## TÂCHE COURTE
Dans l'extrait sur Satprem, énumérez tous les lieux où Bernard va trouver ses aventures terrestres après sa démission.
··· EXTRAIT CHOISI ···
Quatre mois seulement après son retour, il se heurte immédiatement à son père, « qui lui demande de trouver du travail » ! « A cet instant, ajoute David Aimé, il sait qu’il ne pourra se faire comprendre de son père et décide de partir pour l’Egypte. » Puis il s’inscrit à l’Ecole coloniale et est autorisé à quitter Paris et à accompagner et seconder un cousin qui avait été nommé gouverneur des Etablissements français dans l’Inde. C’est ainsi qu’il débarque à Pondichéry.
C’est à Pondichéry qu’un regard a fait basculer sa vie. Le regard (ce qu’en Inde on appelle le darshan) de Sri Aurobindo. Tout d’un coup, il a eu le sentiment de rencontrer « un être comme je n’en avais jamais rencontré sur la terre », un être qui incarnait l’immensité, « ce que j’avais vécu au large quand j’étais en bateau ». « Et c’est ça qui me regardait. »
Au bout de trois ans, Bernard démissionne. Il avait encore besoin d’aventures terrestres, aventures qu’il va trouver en Guyane, dans la forêt vierge, au Brésil, en Afrique et puis à nouveau en Inde, où il va vivre sur les routes, de Ceylan à l’Himalaya, en sannyasin, en moine mendiant qui a renoncé à tout.
Mais l’enfant sauvage pense toujours à ce regard. Il a 30 ans. Il revient à Pondichéry, le lieu où il va enfin renaître. Sri Aurobindo s’en est allé. Reste Mère (Mirra Alfassa), la compagne de ce sage hors normes, visionnaire de l’évolution. Elle va lui donner son nom, Satprem, qui signifie en sanskrit « celui qui aime vraiment ». Vérité et Amour. Mère cherche le secret du passage à la prochaine espèce qui supplantera l’homme, comme l’homme un jour a supplanté les singes. Satprem sera son confident pendant près de 20 ans et le scribe de son exploration, de ce travail qui consiste à faire descendre l’esprit (Aurobindo disait « le supramental ») dans les cellules du corps. L’aventure ultime.
··· DONNÉES ENREGISTRÉES ···
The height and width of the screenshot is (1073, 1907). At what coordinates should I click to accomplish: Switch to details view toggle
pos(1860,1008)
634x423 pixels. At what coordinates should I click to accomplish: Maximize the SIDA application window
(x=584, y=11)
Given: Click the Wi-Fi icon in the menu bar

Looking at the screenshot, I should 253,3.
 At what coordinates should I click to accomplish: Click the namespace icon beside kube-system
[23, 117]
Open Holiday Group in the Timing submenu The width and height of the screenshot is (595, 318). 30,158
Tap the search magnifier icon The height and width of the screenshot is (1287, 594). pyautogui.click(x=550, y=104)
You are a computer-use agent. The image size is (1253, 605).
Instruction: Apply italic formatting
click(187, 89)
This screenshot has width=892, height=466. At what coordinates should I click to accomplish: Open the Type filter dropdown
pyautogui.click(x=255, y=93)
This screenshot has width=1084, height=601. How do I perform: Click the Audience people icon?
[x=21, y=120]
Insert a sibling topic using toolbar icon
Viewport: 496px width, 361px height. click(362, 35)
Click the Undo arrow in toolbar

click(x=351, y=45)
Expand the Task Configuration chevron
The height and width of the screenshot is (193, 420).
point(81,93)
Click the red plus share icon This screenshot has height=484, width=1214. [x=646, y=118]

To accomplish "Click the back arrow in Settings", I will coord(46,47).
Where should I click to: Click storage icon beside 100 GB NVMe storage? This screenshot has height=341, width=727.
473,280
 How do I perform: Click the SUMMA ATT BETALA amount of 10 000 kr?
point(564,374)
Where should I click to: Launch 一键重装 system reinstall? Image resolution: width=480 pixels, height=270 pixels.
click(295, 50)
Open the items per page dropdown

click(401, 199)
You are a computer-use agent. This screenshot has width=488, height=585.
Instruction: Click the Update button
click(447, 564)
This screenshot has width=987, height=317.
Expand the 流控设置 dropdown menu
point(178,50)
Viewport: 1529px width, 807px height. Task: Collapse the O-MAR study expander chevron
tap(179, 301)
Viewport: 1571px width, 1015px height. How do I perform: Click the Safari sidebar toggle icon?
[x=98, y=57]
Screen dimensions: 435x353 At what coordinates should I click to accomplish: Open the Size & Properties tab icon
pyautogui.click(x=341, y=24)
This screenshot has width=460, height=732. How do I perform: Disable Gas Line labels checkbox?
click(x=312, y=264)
···
## RÉPONSE CI-DESSOUS
- la Guyane
- la forêt vierge
- le Brésil
- l'Afrique
- l'Inde